Article author: Alwyn Ash

"Lionheart investigates the disappearance of a fabled super weapon - and discovers they aren't the only ones searching for it... Death stalks our heroes at every turn. Lionheart and Dunning must fight for their lives..."

More rollicking good fun from those people at Bafflegab Productions (formerly Cosmic Hobo) with the fifth installment in their hugely popular "The Scarifyers" audio plays. Sadly this is also Nicholas Courtney's last appearance in the series, who passed away in 2011. Produced in 2009, "The Secret Weapon of Doom" ultimately serves as a swan song for the actor, whose other roles included that of Brigadier Lethbridge-Stewart in popular BBC production "Doctor Who".

As you can expect from such a fantastically-produced play, there is much in the way of word play, humour, frolics, mysterious happenings and a taste of the supernatural. It has to be said that both Terry Molloy (as Professor Edward Dunning) and Courtney (portraying the role of Lionheart) work well together, delivering fine entertainment and intriguing plot. Without doubt Simon Barnard and Paul Morris write something pretty amazing here, bringing prison escapes, murders, and phantoms into being with swift talent and passion. Just where do they get their ideas from?

Following an accident, Professor Dunning is temporarily out of action, allowing his partner Lionheart to team up with MI-13 agent Victor Bright (Nigel Havers). Together they engage in a new case: investigating the whereabouts of a new super weapon so secret that no one knows what it does, where to find it, or what it looks like! Just another day at the office for Lionheart, then? Bright is such a fun character, and Havers' casting is pure genius: "A man noble of brow, stooped of gait and fat of belly.."

Keeping himself occupied, Dunning decides to spend his spare time writing, collaborating with friends of his writing group the Fantasists. However, it looks as if this simple pastime could conceal dangers of its very own... The biggest question is: just what is the connection between the professor's recent experiences and Lionheart's investigation? Add to the mix legendary English actor Leslie Phillips as Colonel Black, a man whose obsession with wasps equals my own, and you have an ingredient for success! First mentioned in The Scarifyers debut "The Nazad Conspiracy" (published in 2007), Black had not appeared in a single story until "The Secret Weapon of Doom", so it makes for a nice addition.

Ever since discovering Bafflegab with their sixth installment of The Scarifyers, The Magic Circle (thank you, Simon Barnard), my appetite for more of this kind of audio play has grown. Set in the 1930s, The Scarifyers explores all manner of supernatural creatures, ghosts, demons and strange phenomenon. Inspector Lionheart had once refused to believe in unearthly beings, until life taught him otherwise. Professor Dunning is a naive and rather easy going horror writer - Oh crumbs! Together they make for an interesting team.

In this installment, prepare for more of Edwin Sykes' deliciously composed music, as Barnard and Morris dream up yet more ways for people to die.
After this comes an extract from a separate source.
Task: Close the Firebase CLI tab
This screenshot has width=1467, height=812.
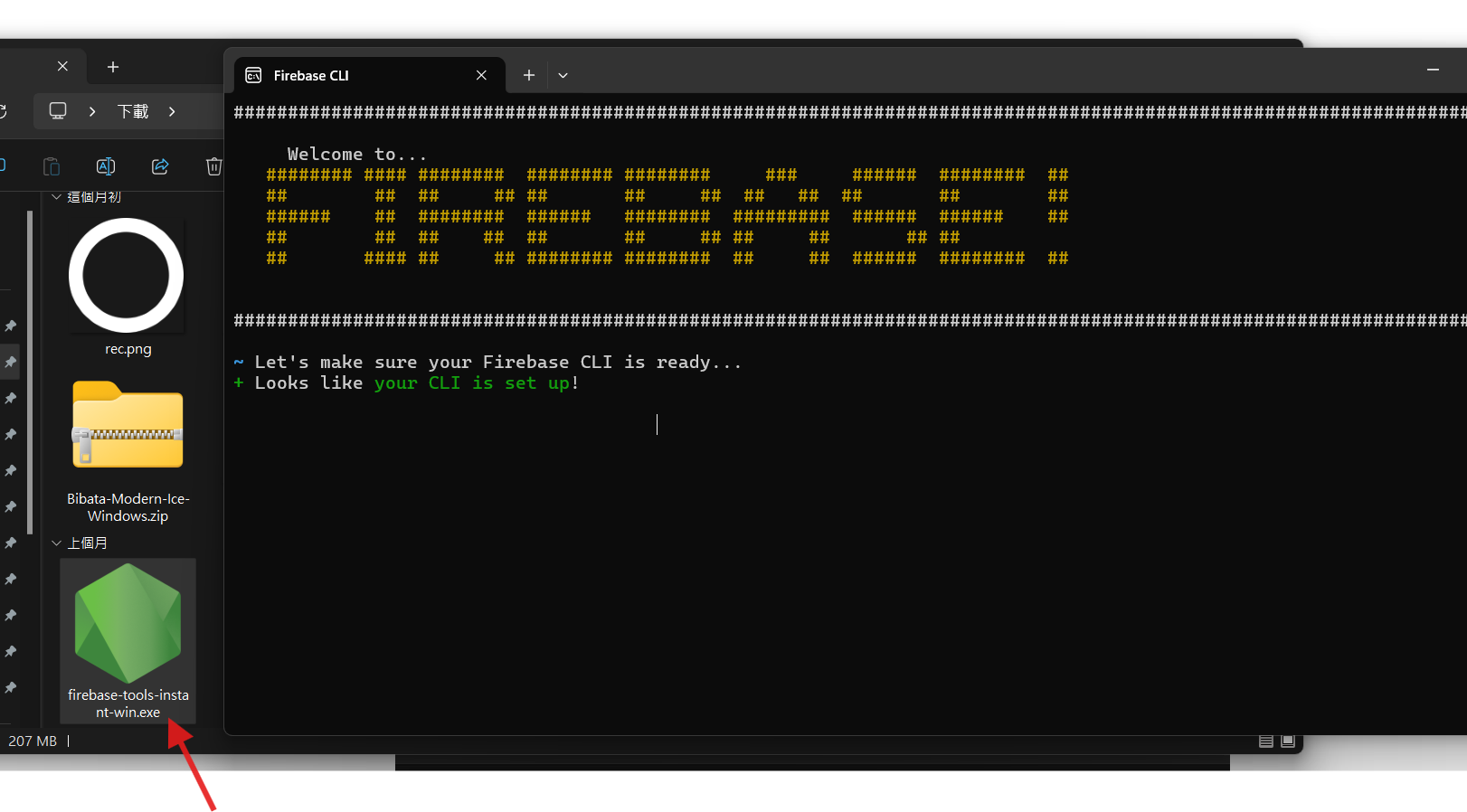Action: coord(481,75)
Voice artists David Benson, Alex Lowe, Lizzie Roper, and David Bickerstaff play multiple roles, as some face death in unusual ways: for example, what better way to kill Heinz Soss (Bickerstaff) than with some soup? Heinz... soup... Courtney's involvement brings humorous scenes such as face-offs with soup (yes, as previous) and out-smarting a matron (Roper). Did I mention soup? How can you also not enjoy a tale that throws such characters as "Jimmy the Spiv" and "Primula Manningtree" at you? What delightfully imagined names...

Anyone who appreciates the art of audiobooks will no doubt admire the sound design for The Scarifyers, this time around the work of Anthony Danbury, who has been with this audio series since its first outing; he was later replaced by Martin Johnson for "The Magic Circle". Another mention should go to Garen Ewing, whose fabulous cover art brings an extra dimension to each story - he is the writer and artist of award-winning comic "The Rainbow Orchid" featuring the character of Julius Chancer.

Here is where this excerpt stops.